• _Text provided_:
Start of Block
The big picture image via Shutterstock.
Three weeks ago, surprise market movements embarrassed New Year’s prognosticators. By last week the moves were big enough to attract a few bottom-fishers, others too queasy.
At the end of this week, the defensive huffing “Just a correction” sounds like Monty Python’s amputated knight, “Just a flesh wound!”
First some hard data, then the mechanics and risks of a currency crisis, then the Fed and U.S. response.
Fourth-quarter GDP did fine, up 3.2 percent, which beats the hell out of 2 percent. But that was a percentage-point lower than the boomer forecasts last month.
Best part: Consumers led, accounting for the whole gain. But housing is thin at best, pending sales in a bad tank in December. And orders for durable goods sank 4.3 percent in that month.
The questions remain: Have we entered true acceleration, and if so enough to raise wages?
We can argue about those questions, but there is nothing in the data to cause the stock market sell-off and bond rally. Those have external foundations.
International currency crises always begin as this one has. Inherently weak but rapidly growing nations are overextended. They look the same in any decade or century: excessive imports over exports, exports concentrated to overextended buyers, domestic inflation, ineffective or destructive governments, and external debt. This time the victim-perps are less in debt, but all else is in play.
These crises begin by global investors selling weak-nation assets (stocks and bonds), which pushes down their currency values, attracts sales of the currencies themselves, and goes viral, infecting even the not-so-weak.
The only means of defense: Raise interest rates to provide incentive for outsiders to hold your currency, to dampen inflation, and to correct your balance of trade by chopping imports.
If you succeed in putting out the currency fire, you get a bad recession. On Tuesday Turkey’s central bank raised its overnight rate from 4.5 percent to 12 percent. Ow.
The disease has spread from Argentina to Brazil to India to Russia. Most often these things fizzle out after a fever and some commode-hugging. But a bad one, as Asia in 1998, can topple governments and take 20 years to recover, and ripple outward to the healthy.
The 1998 “Asian Contagion” was a boon to the U.S. Cash rushed here, dropped our interest rates and goosed our economy. But we had a good economy, then.
The risk to us this time: Emerging markets collectively in recession will have lower wages and lower currencies, which can add to global downward pressure on wages and incipient deflation. We have not been here before, and this show is hard to handicap.
End of Block
• _Available data_:
Start of Block
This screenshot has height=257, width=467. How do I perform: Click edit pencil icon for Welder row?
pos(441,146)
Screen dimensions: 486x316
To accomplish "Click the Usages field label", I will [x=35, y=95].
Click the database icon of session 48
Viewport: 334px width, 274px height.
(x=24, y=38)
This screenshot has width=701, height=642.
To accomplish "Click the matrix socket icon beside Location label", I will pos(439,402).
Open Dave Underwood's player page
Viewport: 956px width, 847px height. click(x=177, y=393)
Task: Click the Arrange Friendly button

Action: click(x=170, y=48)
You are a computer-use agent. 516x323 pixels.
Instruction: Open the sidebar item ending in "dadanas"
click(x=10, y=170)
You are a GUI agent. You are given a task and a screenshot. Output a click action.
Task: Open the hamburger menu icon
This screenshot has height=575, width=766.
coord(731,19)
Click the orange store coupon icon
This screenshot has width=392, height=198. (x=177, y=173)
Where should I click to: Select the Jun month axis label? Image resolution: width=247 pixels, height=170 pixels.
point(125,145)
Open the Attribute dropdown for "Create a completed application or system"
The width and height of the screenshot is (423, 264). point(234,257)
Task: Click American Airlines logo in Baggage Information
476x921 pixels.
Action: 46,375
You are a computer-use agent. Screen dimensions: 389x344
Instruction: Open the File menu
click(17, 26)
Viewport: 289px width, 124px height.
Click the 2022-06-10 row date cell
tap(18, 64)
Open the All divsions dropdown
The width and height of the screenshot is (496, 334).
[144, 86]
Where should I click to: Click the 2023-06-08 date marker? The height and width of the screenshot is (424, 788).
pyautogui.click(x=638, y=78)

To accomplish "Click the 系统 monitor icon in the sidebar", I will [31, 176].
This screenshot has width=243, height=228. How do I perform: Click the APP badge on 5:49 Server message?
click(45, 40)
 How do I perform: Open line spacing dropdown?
End of Block
• _Task instructions_:
- A) Answer from the commentary on emerging-market currency crises:
(i) By what percentage did fourth-quarter GDP rise?
(ii) To what level did Turkey's central bank raise its overnight rate on Tuesday?
(iii) By how much did orders for durable goods sink in December?
- B) Extend the commentary on emerging-market currency crises by a few paragraphs, starting right after its final sentence.
The material comes from a different source than the commentary on emerging-market currency crises.

• _Responses to the exercise_:
- A)
(i) 3.2 percent
(ii) 12 percent
(iii) 4.3 percent

- B)
Two footnotes: Nassim Taleb has written “The Black Swan” and “Antifragile” on the importance of unforeseen events. To this reader, silly books. It is not useful to spend time looking for things that no one can foresee, like this currency affair. Instead, assume that periodically surprising stuff happens.
Second: We have spent the last five years trying to fireproof the banking system, the source of all evil, and in the process stunted it. A poorly framed financial system can transmit crisis, like coughing on an airplane, but the real vulnerability always lies in bad political/economic management.
The Fed insists that QE tapering is not tightening, which few outside believe. The QE venture was inherently circular: Those who thought the cash would run to stocks and commodities bought to join the ride, and now sell.
China’s restructuring, timid as it is, is a tightening, and this week’s market dive was magnified by worry of tightening by two of the four largest economies, Europe too tight to begin with, and Japan’s easing now canceled by emerging-currency collapse and flight to the yen.
The State of the Union speech was pure limping waterfowl, all the more so because the speaker doesn’t know. Senate Majority Leader Harry Reid the next day canned plans for fast-track trade deals, and the minimum wage hike is in trouble even in the Senate.
It’s OK! There are times to just sit there, don’t do something. This is one.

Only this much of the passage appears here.